**INPUT:**

-- start --

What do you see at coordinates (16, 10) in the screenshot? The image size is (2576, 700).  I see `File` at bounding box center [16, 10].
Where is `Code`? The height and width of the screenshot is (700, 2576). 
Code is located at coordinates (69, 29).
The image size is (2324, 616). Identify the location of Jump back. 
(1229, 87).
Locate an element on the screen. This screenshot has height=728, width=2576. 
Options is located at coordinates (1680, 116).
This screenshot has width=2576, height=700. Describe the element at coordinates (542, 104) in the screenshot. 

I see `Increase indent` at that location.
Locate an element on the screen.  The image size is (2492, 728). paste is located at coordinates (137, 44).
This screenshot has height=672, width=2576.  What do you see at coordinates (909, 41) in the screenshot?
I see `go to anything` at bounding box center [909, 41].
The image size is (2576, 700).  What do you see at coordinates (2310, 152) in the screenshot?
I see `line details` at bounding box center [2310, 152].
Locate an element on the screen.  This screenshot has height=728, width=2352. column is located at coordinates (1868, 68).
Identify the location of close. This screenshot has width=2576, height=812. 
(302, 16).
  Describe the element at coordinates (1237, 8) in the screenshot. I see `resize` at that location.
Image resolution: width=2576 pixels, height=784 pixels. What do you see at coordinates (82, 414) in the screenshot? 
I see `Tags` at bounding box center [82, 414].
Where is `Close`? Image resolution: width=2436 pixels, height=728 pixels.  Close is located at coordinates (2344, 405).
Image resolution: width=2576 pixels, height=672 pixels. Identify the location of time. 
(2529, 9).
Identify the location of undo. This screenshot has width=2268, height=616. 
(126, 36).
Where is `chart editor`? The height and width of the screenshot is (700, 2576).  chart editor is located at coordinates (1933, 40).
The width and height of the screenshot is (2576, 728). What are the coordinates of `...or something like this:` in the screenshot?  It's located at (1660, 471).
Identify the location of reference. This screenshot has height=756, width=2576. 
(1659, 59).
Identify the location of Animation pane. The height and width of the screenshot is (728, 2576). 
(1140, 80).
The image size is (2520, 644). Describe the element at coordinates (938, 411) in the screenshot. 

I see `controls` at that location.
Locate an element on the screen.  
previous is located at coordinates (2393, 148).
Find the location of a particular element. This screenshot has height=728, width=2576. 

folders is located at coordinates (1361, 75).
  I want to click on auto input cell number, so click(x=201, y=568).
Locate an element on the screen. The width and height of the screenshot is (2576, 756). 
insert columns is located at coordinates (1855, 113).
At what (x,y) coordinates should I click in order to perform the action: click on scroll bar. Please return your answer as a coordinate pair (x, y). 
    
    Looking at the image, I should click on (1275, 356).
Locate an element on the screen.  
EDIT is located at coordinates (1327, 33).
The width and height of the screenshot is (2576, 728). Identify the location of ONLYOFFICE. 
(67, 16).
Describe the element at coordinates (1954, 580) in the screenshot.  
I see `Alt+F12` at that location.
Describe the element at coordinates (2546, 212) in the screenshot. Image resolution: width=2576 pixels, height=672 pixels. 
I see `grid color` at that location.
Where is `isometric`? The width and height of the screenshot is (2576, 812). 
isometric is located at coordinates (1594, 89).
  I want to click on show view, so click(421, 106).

-- end --

**SHORT TASK:** Reproduce every item above word for word, with nothing added, dropped, or changed.

**SOLUTION TO THE EXERCISE:**
What do you see at coordinates (16, 10) in the screenshot? The image size is (2576, 700).  I see `File` at bounding box center [16, 10].
Where is `Code`? The height and width of the screenshot is (700, 2576). 
Code is located at coordinates (69, 29).
The image size is (2324, 616). Identify the location of Jump back. 
(1229, 87).
Locate an element on the screen. This screenshot has height=728, width=2576. 
Options is located at coordinates (1680, 116).
This screenshot has width=2576, height=700. Describe the element at coordinates (542, 104) in the screenshot. 

I see `Increase indent` at that location.
Locate an element on the screen.  The image size is (2492, 728). paste is located at coordinates (137, 44).
This screenshot has height=672, width=2576.  What do you see at coordinates (909, 41) in the screenshot?
I see `go to anything` at bounding box center [909, 41].
The image size is (2576, 700).  What do you see at coordinates (2310, 152) in the screenshot?
I see `line details` at bounding box center [2310, 152].
Locate an element on the screen.  This screenshot has height=728, width=2352. column is located at coordinates (1868, 68).
Identify the location of close. This screenshot has width=2576, height=812. 
(302, 16).
  Describe the element at coordinates (1237, 8) in the screenshot. I see `resize` at that location.
Image resolution: width=2576 pixels, height=784 pixels. What do you see at coordinates (82, 414) in the screenshot? 
I see `Tags` at bounding box center [82, 414].
Where is `Close`? Image resolution: width=2436 pixels, height=728 pixels.  Close is located at coordinates (2344, 405).
Image resolution: width=2576 pixels, height=672 pixels. Identify the location of time. 
(2529, 9).
Identify the location of undo. This screenshot has width=2268, height=616. 
(126, 36).
Where is `chart editor`? The height and width of the screenshot is (700, 2576).  chart editor is located at coordinates (1933, 40).
The width and height of the screenshot is (2576, 728). What are the coordinates of `...or something like this:` in the screenshot?  It's located at (1660, 471).
Identify the location of reference. This screenshot has height=756, width=2576. 
(1659, 59).
Identify the location of Animation pane. The height and width of the screenshot is (728, 2576). 
(1140, 80).
The image size is (2520, 644). Describe the element at coordinates (938, 411) in the screenshot. 

I see `controls` at that location.
Locate an element on the screen.  
previous is located at coordinates (2393, 148).
Find the location of a particular element. This screenshot has height=728, width=2576. 

folders is located at coordinates (1361, 75).
  I want to click on auto input cell number, so click(x=201, y=568).
Locate an element on the screen. The width and height of the screenshot is (2576, 756). 
insert columns is located at coordinates (1855, 113).
At what (x,y) coordinates should I click in order to perform the action: click on scroll bar. Please return your answer as a coordinate pair (x, y). 
    
    Looking at the image, I should click on (1275, 356).
Locate an element on the screen.  
EDIT is located at coordinates (1327, 33).
The width and height of the screenshot is (2576, 728). Identify the location of ONLYOFFICE. 
(67, 16).
Describe the element at coordinates (1954, 580) in the screenshot.  
I see `Alt+F12` at that location.
Describe the element at coordinates (2546, 212) in the screenshot. Image resolution: width=2576 pixels, height=672 pixels. 
I see `grid color` at that location.
Where is `isometric`? The width and height of the screenshot is (2576, 812). 
isometric is located at coordinates (1594, 89).
  I want to click on show view, so click(421, 106).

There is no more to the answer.